Postscreen Whitelist
Postwhite is a script that generates a whitelist for Postfix’s Postscreen for a mail sending domain by fetching the domains SPF records.
This is espacially usefull for large mail senders, like, for example, Gmail, Outlook or Mailchimp.
As discussed in the previous chapter, we use Postscreen to spare our MTA from reading and analyzing the 90% of mails which are easely identified as spam by its IP address.
But from the remaining 10% legitimate delivery attempts we receive, around 85% are coming from the worlds largest mail providers. These providers usually keep their services very tight and clean of spam. But also blocking them in any way, leads instantly to severe problems with your mail users.
Wouldn’t it be nice to have a way of skipping all the greylisting, DNS-RBL-cheking and other network and sanity checking?
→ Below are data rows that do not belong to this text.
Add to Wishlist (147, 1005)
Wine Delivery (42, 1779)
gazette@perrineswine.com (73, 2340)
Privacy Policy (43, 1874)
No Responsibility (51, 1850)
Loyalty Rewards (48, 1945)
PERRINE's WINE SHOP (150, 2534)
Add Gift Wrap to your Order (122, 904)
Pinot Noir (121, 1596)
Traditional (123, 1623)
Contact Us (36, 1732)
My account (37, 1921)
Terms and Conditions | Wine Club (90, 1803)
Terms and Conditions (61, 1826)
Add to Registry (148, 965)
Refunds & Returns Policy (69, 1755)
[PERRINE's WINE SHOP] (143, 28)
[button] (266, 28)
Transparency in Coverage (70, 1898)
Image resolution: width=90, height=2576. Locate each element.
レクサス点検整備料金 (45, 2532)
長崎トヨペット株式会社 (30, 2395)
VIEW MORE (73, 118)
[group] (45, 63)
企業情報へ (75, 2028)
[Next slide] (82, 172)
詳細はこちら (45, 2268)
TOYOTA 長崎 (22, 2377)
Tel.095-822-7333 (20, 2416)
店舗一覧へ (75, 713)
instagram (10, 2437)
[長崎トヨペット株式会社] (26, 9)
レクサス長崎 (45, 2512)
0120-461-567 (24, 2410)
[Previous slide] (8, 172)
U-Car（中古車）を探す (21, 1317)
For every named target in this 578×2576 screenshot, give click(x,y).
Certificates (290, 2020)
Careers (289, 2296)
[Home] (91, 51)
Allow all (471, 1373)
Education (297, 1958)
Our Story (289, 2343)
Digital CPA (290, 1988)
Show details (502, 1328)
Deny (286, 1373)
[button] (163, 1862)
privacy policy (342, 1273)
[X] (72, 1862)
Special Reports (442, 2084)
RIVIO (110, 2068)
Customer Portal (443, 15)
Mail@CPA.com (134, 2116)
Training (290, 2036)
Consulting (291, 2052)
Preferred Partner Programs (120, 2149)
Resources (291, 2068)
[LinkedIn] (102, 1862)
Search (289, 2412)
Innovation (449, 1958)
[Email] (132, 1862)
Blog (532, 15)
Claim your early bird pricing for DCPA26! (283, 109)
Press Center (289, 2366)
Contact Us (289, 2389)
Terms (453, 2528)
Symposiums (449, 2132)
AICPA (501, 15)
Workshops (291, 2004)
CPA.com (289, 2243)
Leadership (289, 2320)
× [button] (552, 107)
Since (with the execption of Yahoo!) the outbound IP addresses of these providers MTA’s are found in their SPF records, one can build a up-to-date whitelist of their IP addresses by fetching and analyzing their SPF records.
Install SPF-Tools
SPF-Tools is a collection of shell scripts for taming the SPF (Sender Policy Framework) records in order to fight 10-maximum-DNS-look-ups limit.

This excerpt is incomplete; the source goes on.